■ **TEXT SECTION**:
Another Look at Feminist Art of the 1970s

Curator’s Statement

 

This exhibition participates in a larger reappraisal now taking place through exhibitions, publications, and scholarship devoted to the feminist decade.1 However, rather than attempt a historical survey, Gloria: Another Look at Feminist Art of the 1970s focuses on media-and performance-based works in order to distill a radical operative essence that transmits fully across the decade and to today.

To young practitioners, looking back thirty years, ostensibly at one’s parents, the issues and icons of feminist art may seem remote-or worse, ridiculous. An ironic state of affairs given the currency of art constructed around images of female identity, female sexuality, femininity, and traditionally feminine pursuits, such as fashion and the decorative arts. Shortly after filling the main floor of the Guggenheim Museum with phalanxes of whippet-thin young women dressed only in high-heels and bikini parts (wardrobe by Tom Ford for Gucci, the brochure announced). Vanessa Beecroft sat on a panel discussion, subtitled “Whatever Happened to the Women Artist’s Movement.” Among the youngest by a generation at a table where also sat feminist luminaries Nancy Spero and Mary Kelly, Beecroft casually denounced her own mother as a communist, feminist, vegetarian, and everything.”2

Removing her practice from the panel’s purview, Beecroft’s spectacular Guggenheim triumph seemed Feminism’s bitter failure. Likewise, a New York Times article that appeared around the same time. “The Artist is a Glamour Puss” equated the success enjoyed by a bevy of hot young women artists with their stylish beauty and ability to exploit their own sexuality.3 “Women today are much smarter. We get pleasure from

looking sexy,” said Katy Grannan, who pays women to be photographed in self-elected poses, usually nude. Interviewed at the opening of Another Girl, Another Planet, Grannan was one of the dozen artists-all of whom looked “as great as actresses at a premiere”-in this group exhibition of photographs of women by women. Another artist at the opening, was Cindy Sherman, whose mediated self-portrait photographs and commercial success make her a role model. When asked to comment on her protégés’ “Madonna School of Feminism”, Sherman confided, “There’s something uninformed about it that is creepy and scary to me.”

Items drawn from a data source
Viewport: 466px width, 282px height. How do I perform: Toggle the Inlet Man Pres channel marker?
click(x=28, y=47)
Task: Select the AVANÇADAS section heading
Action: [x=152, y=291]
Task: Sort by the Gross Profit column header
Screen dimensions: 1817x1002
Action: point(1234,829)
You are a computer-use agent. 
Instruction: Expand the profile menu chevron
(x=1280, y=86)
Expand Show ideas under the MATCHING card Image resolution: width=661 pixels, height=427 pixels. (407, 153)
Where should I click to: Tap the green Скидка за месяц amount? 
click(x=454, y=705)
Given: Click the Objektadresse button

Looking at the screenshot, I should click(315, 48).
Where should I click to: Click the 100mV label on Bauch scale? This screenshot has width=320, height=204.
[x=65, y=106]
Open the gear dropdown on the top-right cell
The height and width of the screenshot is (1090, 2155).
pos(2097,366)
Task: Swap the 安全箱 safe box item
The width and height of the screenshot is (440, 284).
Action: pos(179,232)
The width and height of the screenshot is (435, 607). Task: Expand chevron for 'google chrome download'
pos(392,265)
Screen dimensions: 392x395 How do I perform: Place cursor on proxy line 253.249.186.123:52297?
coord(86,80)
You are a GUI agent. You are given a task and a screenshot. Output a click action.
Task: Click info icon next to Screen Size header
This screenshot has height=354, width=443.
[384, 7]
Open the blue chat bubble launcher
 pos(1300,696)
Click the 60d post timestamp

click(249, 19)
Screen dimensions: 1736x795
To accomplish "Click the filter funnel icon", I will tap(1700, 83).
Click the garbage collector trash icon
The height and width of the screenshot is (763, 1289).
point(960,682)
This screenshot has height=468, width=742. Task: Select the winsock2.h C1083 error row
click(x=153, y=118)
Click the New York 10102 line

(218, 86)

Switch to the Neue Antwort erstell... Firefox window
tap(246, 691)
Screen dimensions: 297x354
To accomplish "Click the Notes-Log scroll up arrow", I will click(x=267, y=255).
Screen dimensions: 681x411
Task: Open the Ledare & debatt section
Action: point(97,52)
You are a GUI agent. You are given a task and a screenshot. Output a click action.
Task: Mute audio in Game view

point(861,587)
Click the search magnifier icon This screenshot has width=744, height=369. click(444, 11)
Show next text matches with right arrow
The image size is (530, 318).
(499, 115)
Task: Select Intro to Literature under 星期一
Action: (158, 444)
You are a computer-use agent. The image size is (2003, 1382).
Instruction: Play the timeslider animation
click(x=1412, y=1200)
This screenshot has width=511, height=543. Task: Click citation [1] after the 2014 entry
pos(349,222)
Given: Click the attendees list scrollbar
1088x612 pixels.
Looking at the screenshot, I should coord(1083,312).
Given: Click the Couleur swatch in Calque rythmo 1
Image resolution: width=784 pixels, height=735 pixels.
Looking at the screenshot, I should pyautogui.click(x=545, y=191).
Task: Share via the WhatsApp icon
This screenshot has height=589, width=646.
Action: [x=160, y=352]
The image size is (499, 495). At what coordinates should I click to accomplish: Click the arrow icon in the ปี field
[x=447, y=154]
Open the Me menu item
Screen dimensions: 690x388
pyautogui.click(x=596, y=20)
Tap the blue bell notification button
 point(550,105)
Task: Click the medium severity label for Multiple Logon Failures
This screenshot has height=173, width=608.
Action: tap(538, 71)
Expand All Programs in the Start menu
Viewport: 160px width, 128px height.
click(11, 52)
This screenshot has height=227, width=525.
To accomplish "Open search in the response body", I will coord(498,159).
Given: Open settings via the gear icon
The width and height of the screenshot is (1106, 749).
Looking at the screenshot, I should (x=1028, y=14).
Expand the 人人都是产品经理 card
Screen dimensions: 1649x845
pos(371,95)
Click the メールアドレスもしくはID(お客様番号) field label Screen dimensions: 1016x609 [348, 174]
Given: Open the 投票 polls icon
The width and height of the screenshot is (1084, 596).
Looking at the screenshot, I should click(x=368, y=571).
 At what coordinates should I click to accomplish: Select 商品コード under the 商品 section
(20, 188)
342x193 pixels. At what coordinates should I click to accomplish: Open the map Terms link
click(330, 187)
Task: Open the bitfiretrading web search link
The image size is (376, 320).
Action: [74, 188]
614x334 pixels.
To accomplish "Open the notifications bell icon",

■ **THE TASK**:
Answer these questions about the curator's statement.
(a) What kinds of works does the exhibition focus on?
(b) Which two feminist artists sat at the panel table with Vanessa Beecroft?
(c) What was the title of the New York Times article mentioned in the statement?
Work only from the curator's statement.

■ **OUTPUT OF THE EXERCISE**:
(a) Media- and performance-based works.
(b) Nancy Spero and Mary Kelly.
(c) "The Artist is a Glamour Puss."